Be mindful of being seduced by ‘high’ fibre claims when there are alternatives with higher levels. If these foods are also high in sugar, then it’s a no-no. Cereal brands and snack bars are the worst offenders here. For example, a popular brand of cereal bar that I looked at, had high fibre (at 7.7g) but included a whopping 32.5g of sugar per 100g! There are countless cereals on the market that have incredibly high levels of sugar, so always check the pack before you buy. Oats and oat bran are heart healthy fibre rich options if you like to alternate your TROO granola with porridge or overnight oats.
Do include legumes – that’s beans and pulses, which are high in fibre and don’t forget that nuts and seeds make a great snack with added fibre too. Flax or linseed which you can buy milled as a powder is really versatile for adding to baking and cereals and has 27g of fibre per 100g. Chia seeds have become popular and can be included in lots of different recipes too and have 34g of fibre per 100g.
Eat as wide a range of food from as many different good sources as you can. And remember that not all fibre is created equal, so a couple of slices of toast each day isn’t going to suffice!
- Cummings, JH & Engineer, A: Denis Burkitt and the origins of the dietary fibre hypothesis. Nutr Res Rev. 2017;6:1-15
- Stephen, A et al: Dietary fibre in Europe: current state of knowledge on definitions, sources, recommendations, intakes and relationships to health. Nutr Res Rev. 2017; 30 (2) 149-190
- Klosterbuer A, Roughead ZF, Slavin J: Benefits of dietary fiber in clinical nutrition. Nutr Clin Pract 2011;26:625-635
- Caleigh M. Sawicki, et al: Dietary Fiber and the Human Gut Microbiota: Application of Evidence Mapping Methodology. Nutrients. 2017 Feb; 9(2): 125.

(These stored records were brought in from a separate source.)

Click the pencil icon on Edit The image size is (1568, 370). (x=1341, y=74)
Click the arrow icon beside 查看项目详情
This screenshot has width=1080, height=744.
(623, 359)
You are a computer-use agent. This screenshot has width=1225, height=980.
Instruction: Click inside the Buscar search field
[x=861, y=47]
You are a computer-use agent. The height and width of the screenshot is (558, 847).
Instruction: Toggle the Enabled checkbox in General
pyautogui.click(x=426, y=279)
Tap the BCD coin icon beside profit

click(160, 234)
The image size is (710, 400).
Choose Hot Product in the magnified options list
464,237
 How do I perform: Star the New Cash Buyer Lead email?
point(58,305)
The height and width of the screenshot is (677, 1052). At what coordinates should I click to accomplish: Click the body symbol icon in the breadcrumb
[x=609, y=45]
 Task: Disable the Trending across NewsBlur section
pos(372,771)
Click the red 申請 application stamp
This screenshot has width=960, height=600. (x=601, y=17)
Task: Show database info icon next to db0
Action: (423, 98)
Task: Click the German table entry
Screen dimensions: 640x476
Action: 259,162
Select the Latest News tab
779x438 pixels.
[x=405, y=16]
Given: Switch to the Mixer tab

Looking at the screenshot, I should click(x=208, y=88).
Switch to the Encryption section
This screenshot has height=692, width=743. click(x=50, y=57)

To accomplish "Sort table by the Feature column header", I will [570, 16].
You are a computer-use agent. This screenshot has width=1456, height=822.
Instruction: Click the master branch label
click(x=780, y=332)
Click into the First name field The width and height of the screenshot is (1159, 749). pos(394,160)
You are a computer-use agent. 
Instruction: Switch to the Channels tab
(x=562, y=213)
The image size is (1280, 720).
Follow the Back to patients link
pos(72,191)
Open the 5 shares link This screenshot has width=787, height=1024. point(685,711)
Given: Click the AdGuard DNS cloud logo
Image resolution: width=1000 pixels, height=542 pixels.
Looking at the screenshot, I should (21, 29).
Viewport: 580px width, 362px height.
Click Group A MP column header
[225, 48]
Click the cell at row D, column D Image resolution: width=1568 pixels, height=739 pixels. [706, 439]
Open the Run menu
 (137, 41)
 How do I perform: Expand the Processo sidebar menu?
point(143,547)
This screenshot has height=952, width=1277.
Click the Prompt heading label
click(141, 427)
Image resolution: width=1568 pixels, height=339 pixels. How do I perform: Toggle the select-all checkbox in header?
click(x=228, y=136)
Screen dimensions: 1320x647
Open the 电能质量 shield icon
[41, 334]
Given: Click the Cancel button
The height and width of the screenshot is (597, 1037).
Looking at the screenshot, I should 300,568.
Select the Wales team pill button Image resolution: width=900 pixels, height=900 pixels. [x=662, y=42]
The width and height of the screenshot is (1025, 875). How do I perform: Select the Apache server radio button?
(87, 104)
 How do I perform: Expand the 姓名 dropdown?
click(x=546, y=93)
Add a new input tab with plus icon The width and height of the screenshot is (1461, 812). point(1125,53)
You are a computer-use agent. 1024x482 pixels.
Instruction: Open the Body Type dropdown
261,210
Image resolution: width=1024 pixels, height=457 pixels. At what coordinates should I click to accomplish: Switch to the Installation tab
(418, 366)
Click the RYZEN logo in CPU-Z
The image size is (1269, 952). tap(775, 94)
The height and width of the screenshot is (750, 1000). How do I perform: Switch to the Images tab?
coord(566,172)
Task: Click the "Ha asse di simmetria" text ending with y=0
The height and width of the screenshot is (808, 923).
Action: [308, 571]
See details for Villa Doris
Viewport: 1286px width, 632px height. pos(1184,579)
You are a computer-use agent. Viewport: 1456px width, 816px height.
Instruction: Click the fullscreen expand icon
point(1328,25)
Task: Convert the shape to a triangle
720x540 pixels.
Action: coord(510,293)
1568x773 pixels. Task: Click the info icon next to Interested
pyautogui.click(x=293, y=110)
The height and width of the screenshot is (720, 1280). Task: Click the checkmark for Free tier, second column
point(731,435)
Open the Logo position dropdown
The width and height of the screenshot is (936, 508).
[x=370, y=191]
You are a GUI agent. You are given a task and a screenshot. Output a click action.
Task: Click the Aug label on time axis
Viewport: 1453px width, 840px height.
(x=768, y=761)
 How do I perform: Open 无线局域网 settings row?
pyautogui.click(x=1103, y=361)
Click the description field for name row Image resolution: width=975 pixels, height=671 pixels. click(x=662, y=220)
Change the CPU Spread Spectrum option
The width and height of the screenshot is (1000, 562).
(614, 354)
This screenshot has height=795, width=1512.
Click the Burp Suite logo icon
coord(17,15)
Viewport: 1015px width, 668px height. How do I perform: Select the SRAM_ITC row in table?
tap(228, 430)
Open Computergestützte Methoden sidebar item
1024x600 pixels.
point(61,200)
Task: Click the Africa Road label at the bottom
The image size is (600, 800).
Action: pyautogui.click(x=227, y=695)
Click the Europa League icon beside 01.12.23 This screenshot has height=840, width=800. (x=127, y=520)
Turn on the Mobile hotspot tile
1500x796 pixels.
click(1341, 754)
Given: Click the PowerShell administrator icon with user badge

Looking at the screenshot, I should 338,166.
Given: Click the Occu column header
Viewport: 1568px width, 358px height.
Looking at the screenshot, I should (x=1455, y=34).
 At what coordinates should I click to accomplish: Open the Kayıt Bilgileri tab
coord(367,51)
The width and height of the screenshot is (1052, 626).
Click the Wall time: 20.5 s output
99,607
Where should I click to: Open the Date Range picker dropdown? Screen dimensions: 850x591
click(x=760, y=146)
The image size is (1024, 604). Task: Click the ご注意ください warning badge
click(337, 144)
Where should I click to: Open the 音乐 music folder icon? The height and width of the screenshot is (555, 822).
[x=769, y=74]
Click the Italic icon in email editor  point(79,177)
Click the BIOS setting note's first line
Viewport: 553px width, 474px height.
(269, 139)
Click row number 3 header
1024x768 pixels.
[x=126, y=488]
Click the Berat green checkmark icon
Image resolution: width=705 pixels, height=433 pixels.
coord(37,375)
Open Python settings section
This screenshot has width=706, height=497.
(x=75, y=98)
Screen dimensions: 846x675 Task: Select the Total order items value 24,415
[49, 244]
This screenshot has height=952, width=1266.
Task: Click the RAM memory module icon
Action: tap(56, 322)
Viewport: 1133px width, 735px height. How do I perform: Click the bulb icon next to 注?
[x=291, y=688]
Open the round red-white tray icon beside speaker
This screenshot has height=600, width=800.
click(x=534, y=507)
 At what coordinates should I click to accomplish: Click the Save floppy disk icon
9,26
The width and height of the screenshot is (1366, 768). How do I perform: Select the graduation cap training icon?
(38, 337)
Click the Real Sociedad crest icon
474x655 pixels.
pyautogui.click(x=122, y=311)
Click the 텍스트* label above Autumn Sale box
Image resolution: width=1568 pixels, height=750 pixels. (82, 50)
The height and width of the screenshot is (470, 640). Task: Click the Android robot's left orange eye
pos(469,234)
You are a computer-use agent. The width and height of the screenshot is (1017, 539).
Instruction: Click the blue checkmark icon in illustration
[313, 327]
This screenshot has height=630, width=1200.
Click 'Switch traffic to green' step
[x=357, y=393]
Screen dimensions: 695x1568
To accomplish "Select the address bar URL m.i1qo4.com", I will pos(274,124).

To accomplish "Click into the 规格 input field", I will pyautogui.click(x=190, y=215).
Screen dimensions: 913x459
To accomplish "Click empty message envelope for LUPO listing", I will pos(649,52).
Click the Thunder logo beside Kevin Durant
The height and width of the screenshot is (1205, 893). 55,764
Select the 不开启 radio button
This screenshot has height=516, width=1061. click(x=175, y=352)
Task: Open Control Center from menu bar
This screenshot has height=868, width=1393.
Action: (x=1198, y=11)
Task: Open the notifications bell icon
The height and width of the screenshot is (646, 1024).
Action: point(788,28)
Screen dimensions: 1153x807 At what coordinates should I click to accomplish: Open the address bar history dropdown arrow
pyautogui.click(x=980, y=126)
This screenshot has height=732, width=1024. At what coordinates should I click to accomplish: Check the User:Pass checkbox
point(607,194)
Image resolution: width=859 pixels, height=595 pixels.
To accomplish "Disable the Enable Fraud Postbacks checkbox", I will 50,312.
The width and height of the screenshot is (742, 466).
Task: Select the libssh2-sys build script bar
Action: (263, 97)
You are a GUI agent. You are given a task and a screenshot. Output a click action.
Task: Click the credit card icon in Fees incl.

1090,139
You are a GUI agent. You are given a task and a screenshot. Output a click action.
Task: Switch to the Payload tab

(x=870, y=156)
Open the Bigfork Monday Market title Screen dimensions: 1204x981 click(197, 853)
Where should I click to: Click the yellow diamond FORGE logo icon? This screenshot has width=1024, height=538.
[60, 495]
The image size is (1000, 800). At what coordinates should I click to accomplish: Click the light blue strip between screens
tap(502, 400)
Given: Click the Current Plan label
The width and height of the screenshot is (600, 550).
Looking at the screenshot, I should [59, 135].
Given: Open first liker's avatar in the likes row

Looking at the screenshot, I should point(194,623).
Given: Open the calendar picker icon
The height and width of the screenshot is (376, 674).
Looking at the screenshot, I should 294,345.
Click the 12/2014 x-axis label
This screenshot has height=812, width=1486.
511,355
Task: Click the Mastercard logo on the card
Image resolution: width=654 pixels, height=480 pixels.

- Besten, G et al: The role of short-chain fatty acids in the interplay between diet, gut microbiota, and host energy metabolism. J Lipid Res. 2013;54(9): 2325–2340.
- Avivi-Green C, Polak-Charcon S, Madar Z, et al. Apoptosis cascade proteins are regulated in vivo by high intracolonic butyrate concentration: correlation with colon cancer inhibition. Oncol Res. 2000;12:83-95
- Gibson GR, et al: Dietary prebiotics: current status and new definition. Food Sci Technol Bull Funct Foods 2010; 7:1-19;
- Bijkerk CJ1, Muris JW, Knottnerus JA, Hoes AW, de Wit NJ. Systematic review: the role of different types of fibre in the treatment of irritable bowel syndrome. Aliment Pharmacol Ther. 2004 Feb 1;19(3):245-51.
- King TS1, Elia M, Hunter JO. Abnormal colonic fermentation in irritable bowel syndrome. Lancet. 1998 Oct 10;352(9135):1187-9.
- Brown, B. 2015. The Digestive Health Solution, edn 2. Exisle Publishing, Australia.
- Arun Kumar Verma and Rituparna Banerjee. Dietary fibre as functional ingredient in meat products: a novel approach for healthy living — a review. J Food Sci Technol. 2010 Jun; 47(3): 247–257.